Thanks for your hopefully understandable responses; it's been
over 4 decades since I was in college, so be kind please g!

Wellll, one more question while I have your attention: I've
always heard and read that residential homes never required power
factor adjustments of any kind because the power factors would
never get very low. If I'm interpreting my numbers right
however, I'm seeing PF numbers that are surprisingly low. Most
every home is full of motors and other inductive appliances.
How low IS a "low" power factor number?
Or do power companies account for power factors at the
facility? Just curious.

Regards,

Pop


  #2   Report Post  
BobK207
 
Posts: n/a
Default Power Factor & kWH?

wow

  #3   Report Post  
John Grabowski
 
Posts: n/a
Default Power Factor & kWH?


"Pop" wrote in message
...
Hi all,
As I recall there are a few people here with the expertise to
answer these questions easily. Simple 4 u, not 4 me! g
Yes, I've done a bunch of googling and recalling the "old
school days", but it's not getting me where I need to be g.
Neglecting small interferences/insertion losses, etc.:
--------------------------------
Short description:
Here's an actual example of measurements/calcs:
120Vac measured
0.29A rms measured
24W measured
35 VA measured
PF = W / VA, or 24 / 35 = 0.686..., or about 68%. Right?

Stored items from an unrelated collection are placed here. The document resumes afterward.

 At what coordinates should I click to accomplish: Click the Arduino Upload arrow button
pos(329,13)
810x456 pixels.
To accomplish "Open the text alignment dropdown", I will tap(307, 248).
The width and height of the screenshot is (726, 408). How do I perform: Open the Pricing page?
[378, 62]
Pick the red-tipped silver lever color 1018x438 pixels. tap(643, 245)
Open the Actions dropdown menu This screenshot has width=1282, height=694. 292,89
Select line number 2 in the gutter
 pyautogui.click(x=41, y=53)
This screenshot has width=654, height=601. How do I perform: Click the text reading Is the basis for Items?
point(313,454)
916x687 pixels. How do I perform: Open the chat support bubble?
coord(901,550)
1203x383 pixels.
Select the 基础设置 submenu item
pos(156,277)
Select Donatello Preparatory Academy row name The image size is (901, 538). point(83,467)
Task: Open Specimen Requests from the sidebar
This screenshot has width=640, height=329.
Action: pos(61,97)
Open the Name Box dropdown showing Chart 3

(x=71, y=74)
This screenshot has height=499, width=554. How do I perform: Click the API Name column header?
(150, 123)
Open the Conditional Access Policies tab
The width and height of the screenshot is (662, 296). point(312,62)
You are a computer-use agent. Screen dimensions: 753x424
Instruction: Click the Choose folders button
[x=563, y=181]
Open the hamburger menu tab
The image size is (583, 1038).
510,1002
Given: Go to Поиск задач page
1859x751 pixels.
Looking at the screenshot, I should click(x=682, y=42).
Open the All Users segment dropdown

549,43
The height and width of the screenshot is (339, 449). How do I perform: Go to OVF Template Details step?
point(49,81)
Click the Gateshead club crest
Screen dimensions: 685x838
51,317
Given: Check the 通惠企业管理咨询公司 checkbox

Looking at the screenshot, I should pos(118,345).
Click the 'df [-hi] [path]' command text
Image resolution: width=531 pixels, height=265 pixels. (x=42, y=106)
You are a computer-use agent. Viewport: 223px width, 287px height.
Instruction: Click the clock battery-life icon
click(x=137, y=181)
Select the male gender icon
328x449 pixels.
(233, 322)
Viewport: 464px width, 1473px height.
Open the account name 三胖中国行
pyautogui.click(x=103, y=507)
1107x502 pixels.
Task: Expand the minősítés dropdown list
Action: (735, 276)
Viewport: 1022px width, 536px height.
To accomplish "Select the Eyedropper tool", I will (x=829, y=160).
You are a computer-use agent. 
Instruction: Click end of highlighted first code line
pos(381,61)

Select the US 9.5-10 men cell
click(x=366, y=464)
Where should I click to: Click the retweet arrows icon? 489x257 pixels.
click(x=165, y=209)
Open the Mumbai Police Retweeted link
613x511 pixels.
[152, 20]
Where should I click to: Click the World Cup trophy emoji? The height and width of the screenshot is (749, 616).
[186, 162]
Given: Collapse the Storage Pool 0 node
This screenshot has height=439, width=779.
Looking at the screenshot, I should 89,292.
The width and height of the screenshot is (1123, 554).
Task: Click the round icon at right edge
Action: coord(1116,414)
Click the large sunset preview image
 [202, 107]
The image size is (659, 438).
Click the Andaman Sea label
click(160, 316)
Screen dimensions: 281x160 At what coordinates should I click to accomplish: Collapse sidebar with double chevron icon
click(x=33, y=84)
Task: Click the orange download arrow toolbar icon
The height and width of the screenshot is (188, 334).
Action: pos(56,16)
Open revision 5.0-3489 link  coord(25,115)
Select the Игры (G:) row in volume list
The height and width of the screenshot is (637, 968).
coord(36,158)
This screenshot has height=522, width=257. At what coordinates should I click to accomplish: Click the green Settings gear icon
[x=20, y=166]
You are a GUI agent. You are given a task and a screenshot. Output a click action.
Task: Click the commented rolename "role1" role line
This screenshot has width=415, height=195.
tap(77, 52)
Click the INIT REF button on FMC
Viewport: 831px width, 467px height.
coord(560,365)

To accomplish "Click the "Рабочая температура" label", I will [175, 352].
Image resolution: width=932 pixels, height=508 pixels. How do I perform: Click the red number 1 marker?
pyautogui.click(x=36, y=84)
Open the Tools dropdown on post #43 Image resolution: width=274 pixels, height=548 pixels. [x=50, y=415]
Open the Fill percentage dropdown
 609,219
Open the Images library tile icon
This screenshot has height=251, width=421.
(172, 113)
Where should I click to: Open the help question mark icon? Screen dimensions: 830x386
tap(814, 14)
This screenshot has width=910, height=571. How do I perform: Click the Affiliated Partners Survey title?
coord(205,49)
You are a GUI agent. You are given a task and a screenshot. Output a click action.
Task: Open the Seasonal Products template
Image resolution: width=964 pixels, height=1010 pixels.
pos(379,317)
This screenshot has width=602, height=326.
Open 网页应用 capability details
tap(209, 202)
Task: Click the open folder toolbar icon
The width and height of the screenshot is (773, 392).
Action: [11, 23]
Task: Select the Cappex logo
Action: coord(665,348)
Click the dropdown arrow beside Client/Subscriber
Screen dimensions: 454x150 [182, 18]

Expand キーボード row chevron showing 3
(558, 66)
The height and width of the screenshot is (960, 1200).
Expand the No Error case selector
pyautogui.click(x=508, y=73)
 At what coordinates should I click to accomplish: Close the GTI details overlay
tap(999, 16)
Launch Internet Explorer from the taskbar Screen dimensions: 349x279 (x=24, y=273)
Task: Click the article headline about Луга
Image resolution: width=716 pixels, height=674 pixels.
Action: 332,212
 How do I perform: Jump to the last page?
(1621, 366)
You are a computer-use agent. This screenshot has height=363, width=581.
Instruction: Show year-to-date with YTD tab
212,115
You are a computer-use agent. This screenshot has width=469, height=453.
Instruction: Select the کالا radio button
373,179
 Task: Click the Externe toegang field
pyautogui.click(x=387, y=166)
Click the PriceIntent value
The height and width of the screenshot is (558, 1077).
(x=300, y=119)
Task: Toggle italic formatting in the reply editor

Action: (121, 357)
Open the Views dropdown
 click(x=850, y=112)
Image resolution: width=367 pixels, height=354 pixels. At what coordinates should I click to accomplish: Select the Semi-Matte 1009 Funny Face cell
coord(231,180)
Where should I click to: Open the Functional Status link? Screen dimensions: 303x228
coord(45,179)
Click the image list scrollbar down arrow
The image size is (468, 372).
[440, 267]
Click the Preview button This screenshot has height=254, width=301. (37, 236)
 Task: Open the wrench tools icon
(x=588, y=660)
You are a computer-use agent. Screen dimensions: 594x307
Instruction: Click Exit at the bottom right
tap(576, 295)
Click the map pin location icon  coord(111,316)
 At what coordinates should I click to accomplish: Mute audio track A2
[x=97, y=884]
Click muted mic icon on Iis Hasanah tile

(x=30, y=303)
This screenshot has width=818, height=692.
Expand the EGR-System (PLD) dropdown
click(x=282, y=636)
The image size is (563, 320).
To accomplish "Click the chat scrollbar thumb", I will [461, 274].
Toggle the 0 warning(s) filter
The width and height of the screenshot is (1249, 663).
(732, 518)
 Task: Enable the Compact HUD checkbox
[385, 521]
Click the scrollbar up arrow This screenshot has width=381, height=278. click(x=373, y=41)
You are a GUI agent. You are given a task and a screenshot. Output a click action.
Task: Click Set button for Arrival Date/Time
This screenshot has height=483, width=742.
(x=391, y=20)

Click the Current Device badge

-- What numbers do I use to get kWH? Is it VA / W?

-- How many kWH do you calculate from those figures, assuming it
can be done? If it can't be done, what's missing?
-- How did you get to your result?

-- At 10 cents/kWH, how much would it cost me per hour?

---------- end short descrip -----------

You wouldn't believe the amount of work and research I've done to
get my head around this! And how confused I am at the moment!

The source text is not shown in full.